→ PROBLEMS TO WORK ON:
1) From the Yard Machine thread below, copy the passage between "## Greenman (May" and "(Apr 5, 2011)", inclusive.
2) According to the Yard Machine thread below, what were Tecumseh motors notorious for?

# Yard Machine won't start



## Greenman (May 3, 2011)

Me Mum has a Yard Machine 12.5hp with an Enduro xl/c Tecumseh motor. She said it blew out a big puff of smoke and cut off. It started back but now it won't start and seems to be leaking oil but the oil level is fine. I thought she blew a seal but I can't see any oil leaking there. Plug looks fine as well. Any ideas ?


----------



## jhngardner367 (Apr 5, 2011)

CHeck the side of the engine block,behind the starter,and see if there's a hole in the engine .


----------



## dangeroustoys56 (Jul 26, 2010)

Does the motor turn over by hand? Check the oil for a gasoline smell - after time carbs tend to leak gas by , then saturate the oil - which thins it out, then galls the berings and ultimately destroys the motor IF it isnt caught in time.

Tecumseh motors were notorious for the carbs leaking due to their placement on the motor.

If the motor has let loose, its time for a motor change.

→ EXERCISE DATA:
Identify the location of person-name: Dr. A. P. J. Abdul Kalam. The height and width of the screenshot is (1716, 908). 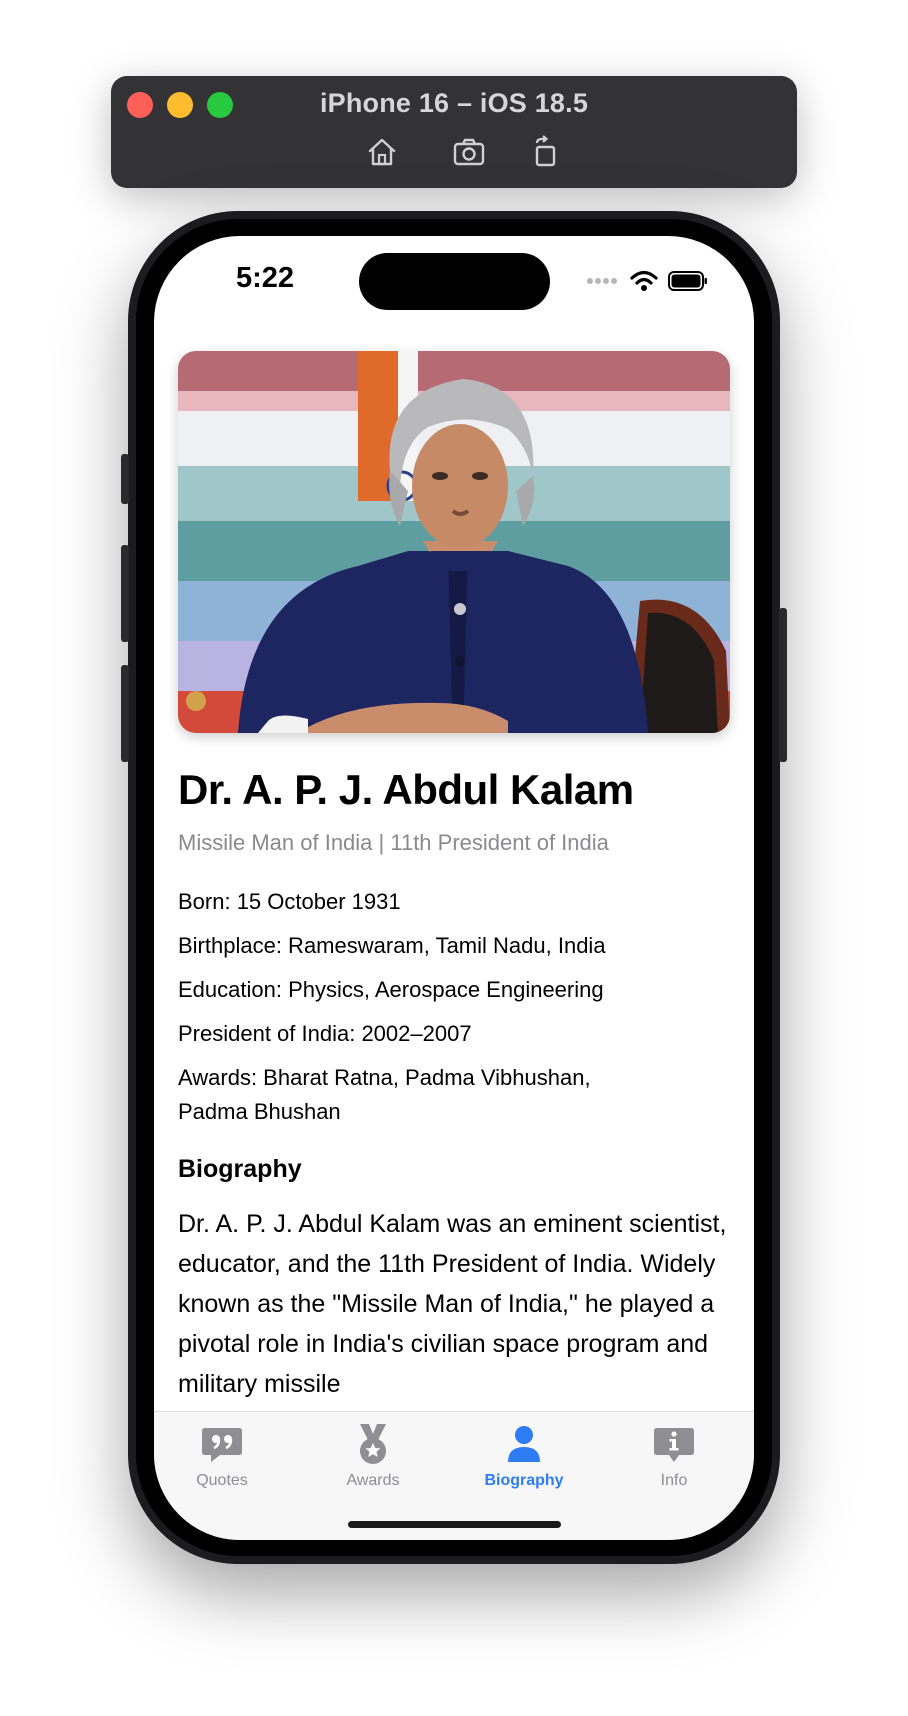
(406, 790).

→ EXPECTED OUTPUTS:
1)
## Greenman (May 3, 2011)

Me Mum has a Yard Machine 12.5hp with an Enduro xl/c Tecumseh motor. She said it blew out a big puff of smoke and cut off. It started back but now it won't start and seems to be leaking oil but the oil level is fine. I thought she blew a seal but I can't see any oil leaking there. Plug looks fine as well. Any ideas ?


----------



## jhngardner367 (Apr 5, 2011)

2) Their carbs leaking, because of the carbs' placement on the motor.